Comunicazione dei dati per fini scientifici

I dati personali possono essere raccolti senza il consenso della persona descritta (o dei suoi "aventi causa") solo in casi particolari (art.12 L.675/96): in ossequio a obblighi di legge, per scopi di ricerca scientifica o di statistica (ma solo in forma anonima) o per salvaguardia della vita e dell’integrità fisica di persone, anche diverse dall’interessato. L’anonimato del dato per uso scientifico e statistico è ripreso anche dall’art. 20, che dunque non lascia dubbi su questo punto.

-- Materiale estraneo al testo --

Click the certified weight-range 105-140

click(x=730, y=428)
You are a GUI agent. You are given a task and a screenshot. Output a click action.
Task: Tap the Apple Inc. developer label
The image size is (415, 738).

Dunque la regolamentazione proposta dalla Regione Emilia-Romagna con Circ. n. 45 del 22.12.89 (che autorizzava la comunicazione sotto definiti vincoli) è stata riassorbita dalla recente disposizione. L’art. 27 della Legge consente l’uso dei dati per i fini d’istituto, ma ripete l’atteggiamento restrittivo nei confronti di ogni altro corrispondente: la comunicazione agli enti di ricerca e di cura è ancora subordinata alla notifica al Garante.
Anche la trasmissione dei dati alla Regione ricade nella categoria dei trattamenti che le USL devono notificare al Garante, giacché il registro non è obbligatorio; i successivi trattamenti (detenzione, elaborazioni, comunicazione a diversi uffici regionali e no, incroci con altri registri...) devono essere notificati al Garante dalla Regione. È in corso lo sviluppo di una proposta di regolamento che prevede l’istituzione del Registro Regionale di Mortalità mediante un atto ufficiale della giunta regionale e la formalizzazione delle comunicazioni ai registri delle USL nonché con le altre amministrazioni interessate.

* Medico responsabile del registro deceduti di Bologna ex DPR 285/90 e precedenti, responsabile dell'ufficio per l'epidemiologia e il sistema informativo del Dipartimento di Prevenzione dell'Azienda Usl della Città di Bologna, responsabile del registro dei certificati di assistenza al parto.